Estimating confidence of MERLIN predictions

MERLIN learns a graphical model in greedily. This means that the optimal solution found by MERLIN may not be the absolute optimum. In fact, learning network structure falls into a class of problems called NP hard. This means that there will likely never be an efficient algorithm to determine an absolute optimal network structure. Further, the output of MERLIN depends on the random initialization, i.e. how genes are grouped into modules. Given all of this inherit variability in our prediction algorithm its an important problem to try and say which of regulatory relationships are most supported by the data. We do this through a technique called bootstrapping which allows us to estimate the confidence of a learned relationship.Bootstrapping is a common statistical technique where a model is learned on a subset of data, and compared with other inferred models. In the case of MERLIN, we randomly sample multiple subsets of RNA-seq experiments, and infer a regulatory network each time using MERLIN. We then count the number of times each edge occurs in all of our inferred models and use this as a confidence estimation. In the case of GRAsp, we are showing all edges that have occurred in 80% or more of the models.

What is the difference between MERLIN and MERLIN-P-TFA?

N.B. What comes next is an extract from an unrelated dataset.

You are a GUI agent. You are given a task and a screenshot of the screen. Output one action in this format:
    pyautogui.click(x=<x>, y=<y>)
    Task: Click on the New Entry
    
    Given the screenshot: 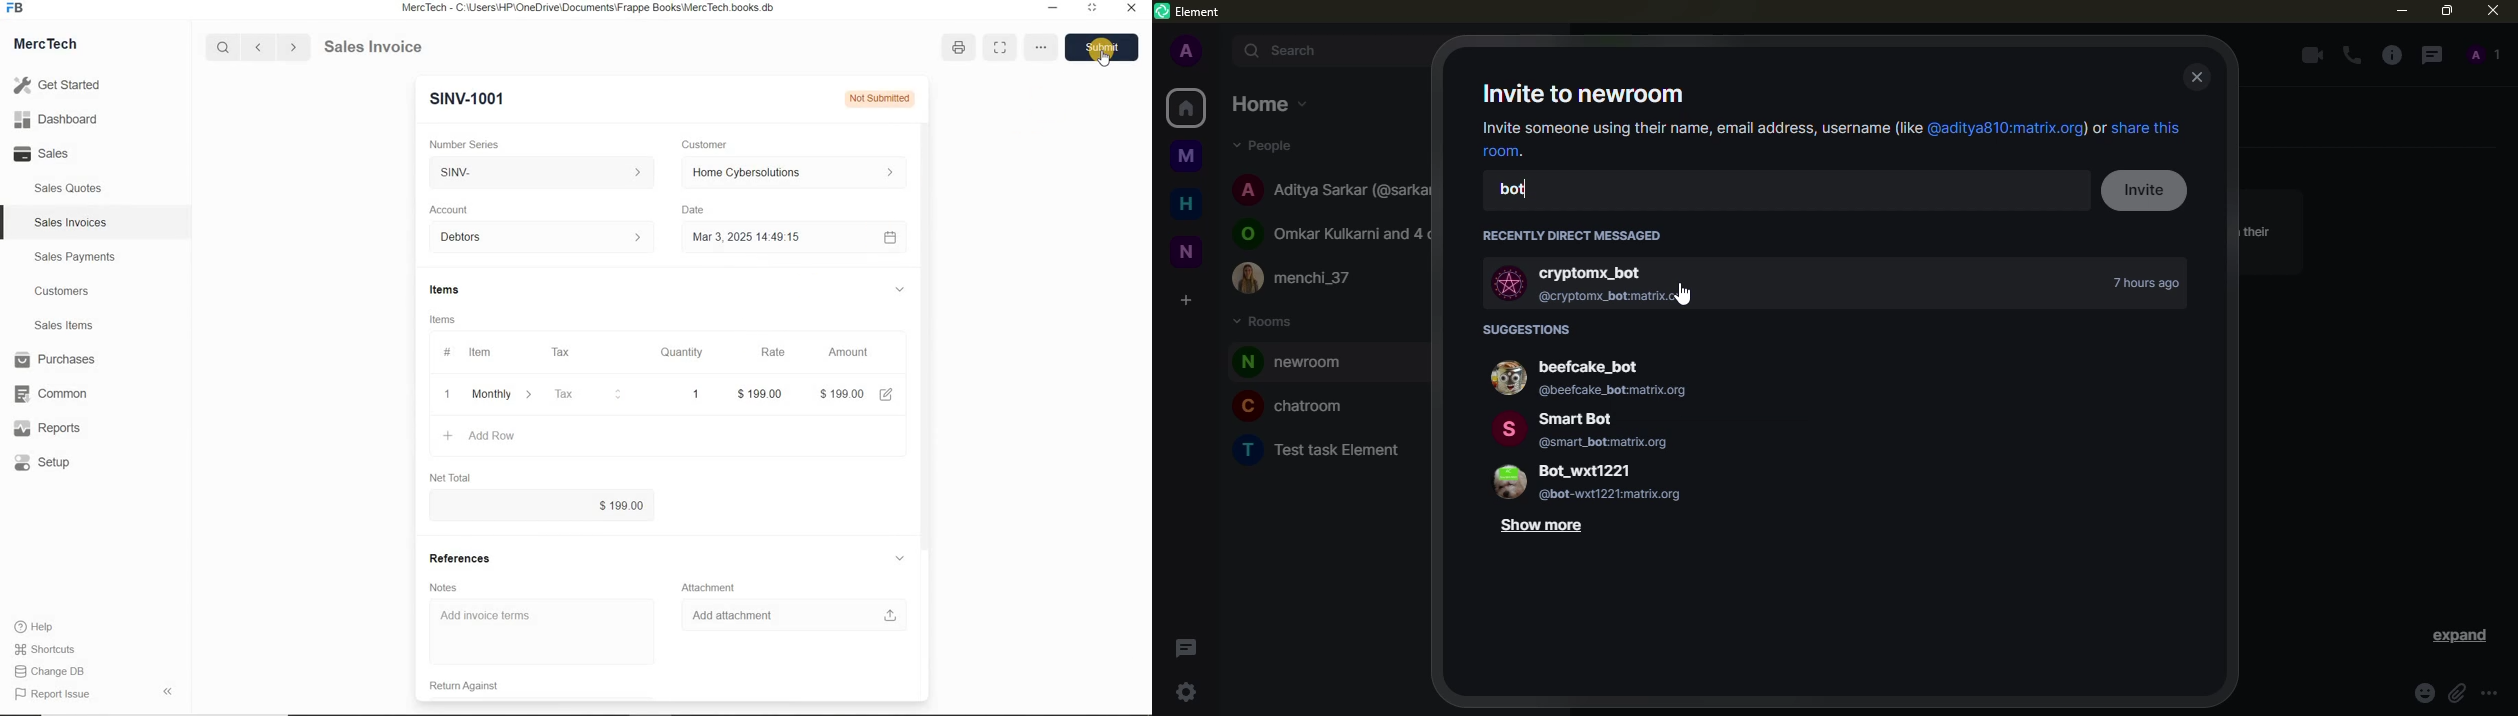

While MERLIN was a strong start to inferring regulatory relationship, like many other algorithms the predicted regulatory relationships did not correspond well with true relationships derived experimentally (ChIP-seq or transcription factor KO experiments). To improve the consistency of the inferred MERLIN networks, we have implemented new algorithms called MERLIN-P and MERLIN-P-TFA which leverage additional information, improve the inference of a regulatory network. The P in MERLIN-P and MERLIN-P-TFA stands for prior. These models allow the user to incorporate transcription factor binding motif, additional chIP-seq data, and KO information into the network inference algorithm which improve consistency in the network inference results. The additional information is incorporated a known prior network where hypothesized or known regulatory relationships between regulators and their target genes are included. MERLIN then learns a new regulatory network an additional term that penalizes differences between the inferred regulatory network and the prior. For more information see the original MERLIN-P paper Siahpirani A. F. and Roy S., Nucleic Acids Res. 2017. MERLIN-P-TFA takes the usage of prior information one step farther. It is well known that effects of transcription factors and their binding is not necessarily controlled by the level of active transcription of that particular transcription factor. Instead, additional factors such as phosphorylation events and ligand binding can play additional roles in the activity of transcription factors. These post transcriptional modification cannot directly be measured in RNA-seq data thus making it difficult to predict regulatory relationships.To combat this problem, MERLIN-P-TFA attempts to estimate transcription factor activity (TFA) using a method call network component analysis (NCA). The goal of this method is to use the prior network established from the additional data to infer if the regulator was active. This is done by trying to predict the expression of a gene using just the prior network. The result of this algorithm is a new profile for a subset of genes for which we have a critical threshold of prior information. This profile is an estimation of the regulators activity that is based on the data. MERLIN-P+TFA is currently unpublished but look for our paper soon.